Can you talk a little bit more about how to define an intentional culture in an organization, especially in one where an unintentional culture already exists and is deeply ingrained?
Your company is in typical go-go stage. There is adrenaline and excitement at every turn. Firefighting is the order of the day. The customer gets the product or service and is very happy, but as we look in the wake, we find body bags and other evidence of organizational friction. By the way, this is a normal and natural state in the lifecycle. And it’s fun, give me a high five.
We got the job done, but at what cost? This friction costs us efficiency and profitability. And at some point, in spite of our exuberance, we have to get down to business, we have to become efficient, we have to become profitable.
This is a natural move from S-II to S-III, from chaos to system. But you will fight it at every step because the culture is addicted to the juice of chaos. You want to move from reactive to proactive. You are correct, this will require a change in your culture. And the quickest way to change the culture is to change the people.
You are looking for someone to join your team with experience in process and systems. Here are some questions.

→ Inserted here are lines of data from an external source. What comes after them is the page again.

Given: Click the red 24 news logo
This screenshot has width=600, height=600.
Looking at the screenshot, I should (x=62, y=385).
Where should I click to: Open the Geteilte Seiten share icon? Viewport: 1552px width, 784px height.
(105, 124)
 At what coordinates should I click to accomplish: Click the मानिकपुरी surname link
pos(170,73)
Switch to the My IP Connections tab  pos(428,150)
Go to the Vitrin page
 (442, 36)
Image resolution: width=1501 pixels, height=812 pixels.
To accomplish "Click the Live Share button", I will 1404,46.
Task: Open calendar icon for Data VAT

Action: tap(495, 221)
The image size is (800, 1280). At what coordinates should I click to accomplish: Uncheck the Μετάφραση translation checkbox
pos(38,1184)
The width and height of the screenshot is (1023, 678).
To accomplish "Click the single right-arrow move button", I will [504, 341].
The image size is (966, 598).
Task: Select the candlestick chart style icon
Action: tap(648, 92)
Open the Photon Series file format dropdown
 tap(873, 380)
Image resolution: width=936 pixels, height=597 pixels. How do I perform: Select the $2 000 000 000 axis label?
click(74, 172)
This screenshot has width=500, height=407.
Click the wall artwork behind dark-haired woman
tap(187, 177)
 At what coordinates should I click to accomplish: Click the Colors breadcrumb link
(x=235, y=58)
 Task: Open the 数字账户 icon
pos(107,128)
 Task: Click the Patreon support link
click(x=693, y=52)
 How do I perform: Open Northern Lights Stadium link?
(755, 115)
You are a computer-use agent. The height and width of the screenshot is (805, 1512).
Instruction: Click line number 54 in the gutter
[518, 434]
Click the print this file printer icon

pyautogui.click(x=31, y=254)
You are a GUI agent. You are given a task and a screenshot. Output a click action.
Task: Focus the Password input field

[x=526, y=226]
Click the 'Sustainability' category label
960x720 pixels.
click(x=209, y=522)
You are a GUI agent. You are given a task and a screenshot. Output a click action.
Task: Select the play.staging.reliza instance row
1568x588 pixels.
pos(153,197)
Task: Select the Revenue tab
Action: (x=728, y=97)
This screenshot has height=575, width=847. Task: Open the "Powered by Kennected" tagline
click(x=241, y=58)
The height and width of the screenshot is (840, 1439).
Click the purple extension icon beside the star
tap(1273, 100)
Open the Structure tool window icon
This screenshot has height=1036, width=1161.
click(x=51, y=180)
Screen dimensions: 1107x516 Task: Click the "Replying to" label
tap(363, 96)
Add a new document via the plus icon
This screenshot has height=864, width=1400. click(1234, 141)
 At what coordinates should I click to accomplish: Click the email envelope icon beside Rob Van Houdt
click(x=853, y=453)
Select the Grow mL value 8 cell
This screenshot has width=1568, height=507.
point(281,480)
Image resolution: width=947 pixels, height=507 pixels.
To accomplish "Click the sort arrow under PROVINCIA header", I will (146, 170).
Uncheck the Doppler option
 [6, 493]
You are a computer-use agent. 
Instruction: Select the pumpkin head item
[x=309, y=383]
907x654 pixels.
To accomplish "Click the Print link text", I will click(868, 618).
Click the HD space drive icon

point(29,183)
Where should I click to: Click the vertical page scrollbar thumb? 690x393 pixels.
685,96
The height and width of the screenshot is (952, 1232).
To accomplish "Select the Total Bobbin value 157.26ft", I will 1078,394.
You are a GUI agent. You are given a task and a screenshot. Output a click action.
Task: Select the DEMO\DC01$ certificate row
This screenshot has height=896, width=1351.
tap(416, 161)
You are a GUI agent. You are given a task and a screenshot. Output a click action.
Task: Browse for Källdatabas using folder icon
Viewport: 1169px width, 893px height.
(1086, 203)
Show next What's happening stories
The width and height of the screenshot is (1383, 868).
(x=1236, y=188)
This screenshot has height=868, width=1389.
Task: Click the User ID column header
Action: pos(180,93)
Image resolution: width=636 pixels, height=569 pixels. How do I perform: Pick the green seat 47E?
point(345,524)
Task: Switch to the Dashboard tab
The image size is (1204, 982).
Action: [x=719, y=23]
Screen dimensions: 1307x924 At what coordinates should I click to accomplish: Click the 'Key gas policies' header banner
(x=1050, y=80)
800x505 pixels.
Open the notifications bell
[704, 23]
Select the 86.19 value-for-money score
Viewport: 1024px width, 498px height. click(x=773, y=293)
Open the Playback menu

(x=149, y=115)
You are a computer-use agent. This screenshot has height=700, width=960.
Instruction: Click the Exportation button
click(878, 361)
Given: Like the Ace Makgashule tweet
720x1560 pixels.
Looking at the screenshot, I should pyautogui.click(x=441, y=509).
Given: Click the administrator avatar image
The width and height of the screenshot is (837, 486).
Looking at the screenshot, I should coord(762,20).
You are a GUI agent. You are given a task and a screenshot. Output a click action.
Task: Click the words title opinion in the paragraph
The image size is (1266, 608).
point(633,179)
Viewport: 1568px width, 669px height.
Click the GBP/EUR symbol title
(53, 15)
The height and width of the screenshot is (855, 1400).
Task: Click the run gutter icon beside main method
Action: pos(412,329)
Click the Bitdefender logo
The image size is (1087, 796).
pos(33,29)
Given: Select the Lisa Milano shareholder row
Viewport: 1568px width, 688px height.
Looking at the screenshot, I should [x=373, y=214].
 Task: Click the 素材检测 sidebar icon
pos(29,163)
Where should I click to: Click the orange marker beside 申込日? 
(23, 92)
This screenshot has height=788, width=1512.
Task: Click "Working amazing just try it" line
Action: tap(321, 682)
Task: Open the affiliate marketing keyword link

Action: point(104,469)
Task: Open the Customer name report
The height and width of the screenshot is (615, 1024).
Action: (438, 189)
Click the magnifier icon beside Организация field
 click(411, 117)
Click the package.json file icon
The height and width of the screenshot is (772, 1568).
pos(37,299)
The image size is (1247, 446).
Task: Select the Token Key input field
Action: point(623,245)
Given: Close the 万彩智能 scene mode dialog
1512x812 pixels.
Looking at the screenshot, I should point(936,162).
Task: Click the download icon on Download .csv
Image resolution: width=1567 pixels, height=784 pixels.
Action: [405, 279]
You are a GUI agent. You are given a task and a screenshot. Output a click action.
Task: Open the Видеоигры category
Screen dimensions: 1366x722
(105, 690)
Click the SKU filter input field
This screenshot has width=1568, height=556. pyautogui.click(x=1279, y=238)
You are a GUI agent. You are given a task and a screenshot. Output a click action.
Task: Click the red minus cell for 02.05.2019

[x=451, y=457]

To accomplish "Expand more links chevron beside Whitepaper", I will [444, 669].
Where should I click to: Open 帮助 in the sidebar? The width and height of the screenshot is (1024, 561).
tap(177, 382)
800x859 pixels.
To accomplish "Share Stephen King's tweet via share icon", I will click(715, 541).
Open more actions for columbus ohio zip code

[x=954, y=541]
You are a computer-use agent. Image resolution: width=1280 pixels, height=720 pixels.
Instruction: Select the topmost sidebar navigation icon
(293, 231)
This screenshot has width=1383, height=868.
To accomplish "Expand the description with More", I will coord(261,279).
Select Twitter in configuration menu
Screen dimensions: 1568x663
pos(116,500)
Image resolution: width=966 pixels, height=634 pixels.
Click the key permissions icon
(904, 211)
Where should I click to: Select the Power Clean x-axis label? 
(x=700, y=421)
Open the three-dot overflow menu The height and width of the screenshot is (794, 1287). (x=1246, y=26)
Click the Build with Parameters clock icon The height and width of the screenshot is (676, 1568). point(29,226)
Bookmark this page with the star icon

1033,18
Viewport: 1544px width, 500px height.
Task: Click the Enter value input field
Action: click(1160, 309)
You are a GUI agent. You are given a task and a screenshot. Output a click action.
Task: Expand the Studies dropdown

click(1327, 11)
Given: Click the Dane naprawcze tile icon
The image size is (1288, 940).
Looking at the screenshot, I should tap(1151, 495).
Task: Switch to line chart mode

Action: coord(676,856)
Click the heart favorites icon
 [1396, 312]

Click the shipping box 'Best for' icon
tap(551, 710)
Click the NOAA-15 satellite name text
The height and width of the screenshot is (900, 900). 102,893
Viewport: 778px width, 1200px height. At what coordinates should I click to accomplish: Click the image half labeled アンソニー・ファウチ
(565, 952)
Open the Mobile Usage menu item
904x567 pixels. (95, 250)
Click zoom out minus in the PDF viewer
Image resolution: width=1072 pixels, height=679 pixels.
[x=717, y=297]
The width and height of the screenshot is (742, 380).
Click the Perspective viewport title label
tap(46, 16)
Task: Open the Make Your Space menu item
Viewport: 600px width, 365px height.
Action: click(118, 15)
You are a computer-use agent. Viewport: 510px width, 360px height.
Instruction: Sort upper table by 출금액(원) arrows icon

- Tell me about a time when you worked on a project that seemed to be mired in chaos?
- What was the project?
- What was your role in the project?
- What created the chaos?
- How did you respond to the chaos?
- How did your approach work?
- What was the result on the project?
I am not looking for heroic responses. I am looking for calm, someone who took a step back, someone, who, in the midst of chaos, insisted on a plan. It might have been a quick plan, but a plan nonetheless.
Not what I want to hear –
I was working on the ABC project and the client was way behind schedule when we started. The client was about to lose their bank funding and we had to finish on time even if it meant that we had to take shortcuts. Or all would be lost. We took a risk. There were several steps in the process that we could omit. We sidestepped all the quality checks, hoping the project would hold together. We got lucky. Nothing broke. We finished the project on time. I call my team – the firefighters. Give us a firefight, we will win.
What I want to hear –
I was working on the ABC project and the client was way behind schedule when we started. The client was about to lose their bank funding and we had to finish on time even if it meant that we had to take shortcuts. I was the project leader. I had to put my foot down. There were several quality checks that slowed the project, but they were necessary. I put together a flow chart and a plan. I went with my client to their bank to present the plan. They gave us an extra 48 hours. We made it. The plan worked.